(Stored items)
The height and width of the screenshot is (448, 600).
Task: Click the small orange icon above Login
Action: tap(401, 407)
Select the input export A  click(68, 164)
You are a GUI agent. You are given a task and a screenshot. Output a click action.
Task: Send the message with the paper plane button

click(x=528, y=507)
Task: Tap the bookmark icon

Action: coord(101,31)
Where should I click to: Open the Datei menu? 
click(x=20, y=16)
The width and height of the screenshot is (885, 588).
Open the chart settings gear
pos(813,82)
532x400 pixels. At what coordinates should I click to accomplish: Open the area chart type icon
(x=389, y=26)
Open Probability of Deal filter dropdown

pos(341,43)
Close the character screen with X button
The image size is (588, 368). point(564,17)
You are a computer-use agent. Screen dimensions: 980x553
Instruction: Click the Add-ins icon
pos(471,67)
...
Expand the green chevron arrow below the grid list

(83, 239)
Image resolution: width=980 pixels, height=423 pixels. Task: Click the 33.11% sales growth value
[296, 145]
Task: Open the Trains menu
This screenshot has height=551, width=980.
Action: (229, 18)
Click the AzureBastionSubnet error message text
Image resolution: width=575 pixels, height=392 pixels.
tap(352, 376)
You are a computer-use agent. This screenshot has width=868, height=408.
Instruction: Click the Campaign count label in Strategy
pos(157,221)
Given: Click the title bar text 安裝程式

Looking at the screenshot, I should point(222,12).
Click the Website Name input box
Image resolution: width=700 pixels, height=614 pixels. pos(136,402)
--
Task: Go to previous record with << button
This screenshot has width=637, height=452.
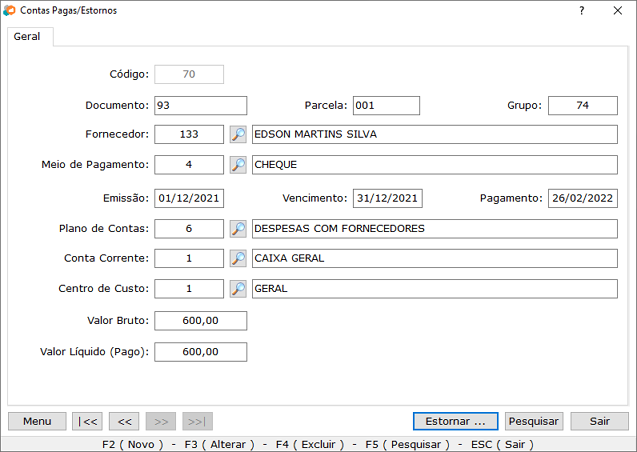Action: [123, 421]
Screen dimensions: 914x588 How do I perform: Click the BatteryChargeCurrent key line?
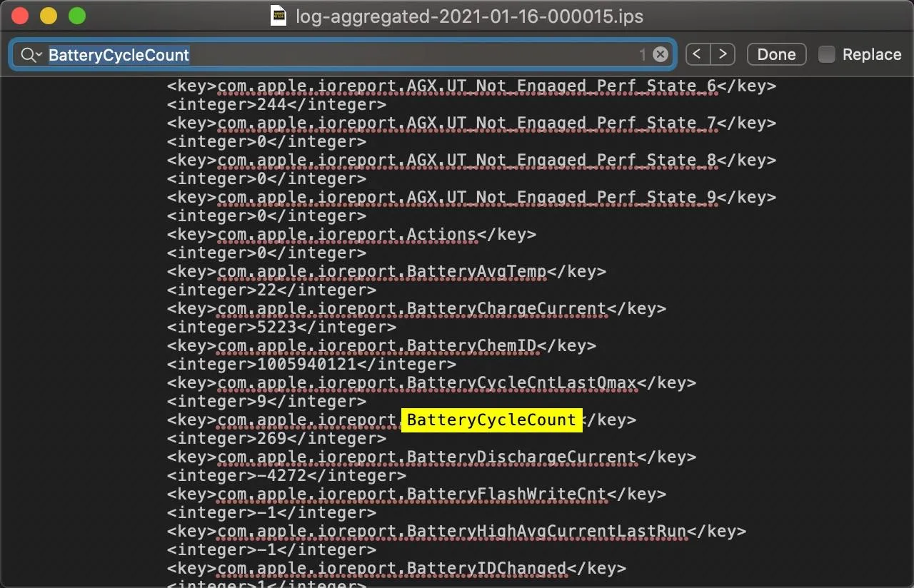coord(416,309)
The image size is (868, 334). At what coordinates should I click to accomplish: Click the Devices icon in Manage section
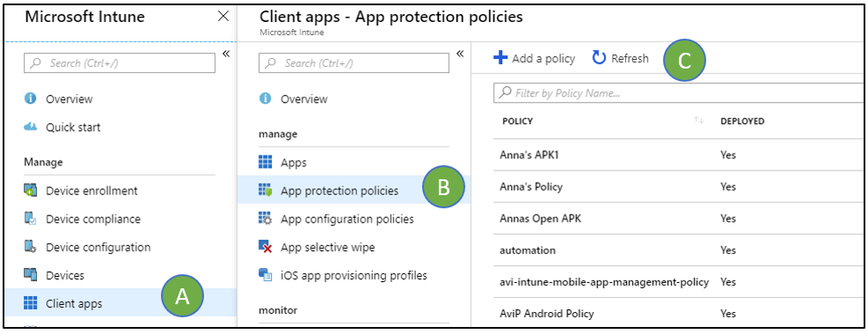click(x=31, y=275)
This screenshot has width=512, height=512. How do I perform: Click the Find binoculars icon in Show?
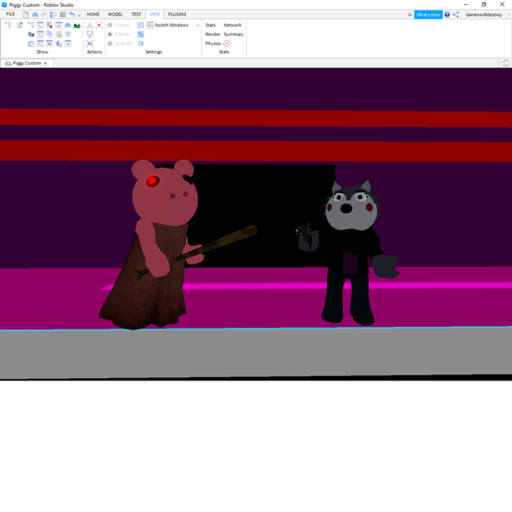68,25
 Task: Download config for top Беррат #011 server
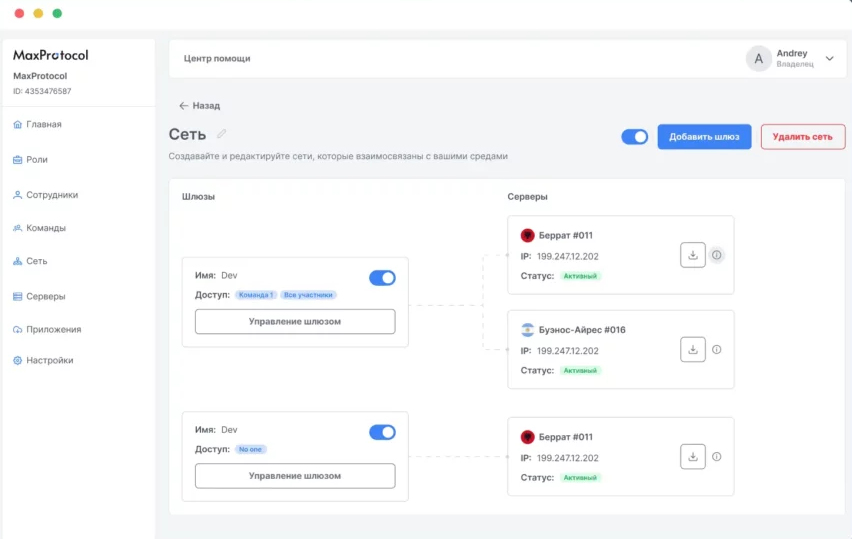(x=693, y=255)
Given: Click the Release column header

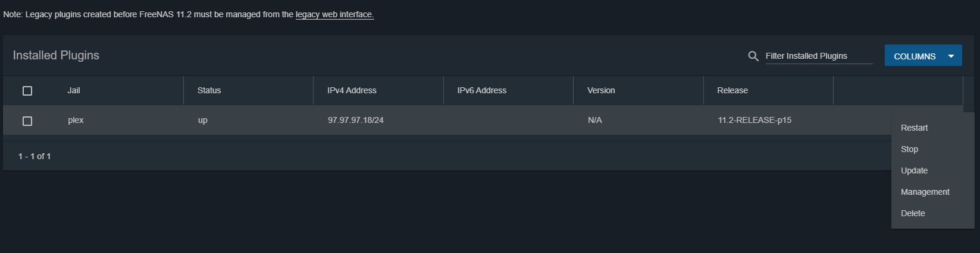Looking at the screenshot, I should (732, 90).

*Problem details*
In the data above, each line holding "computer" is to be found and copied.

*Written solution*
You are a computer-use agent. Screen dimensions: 980x553
You are a computer-use agent. This screenshot has width=868, height=408.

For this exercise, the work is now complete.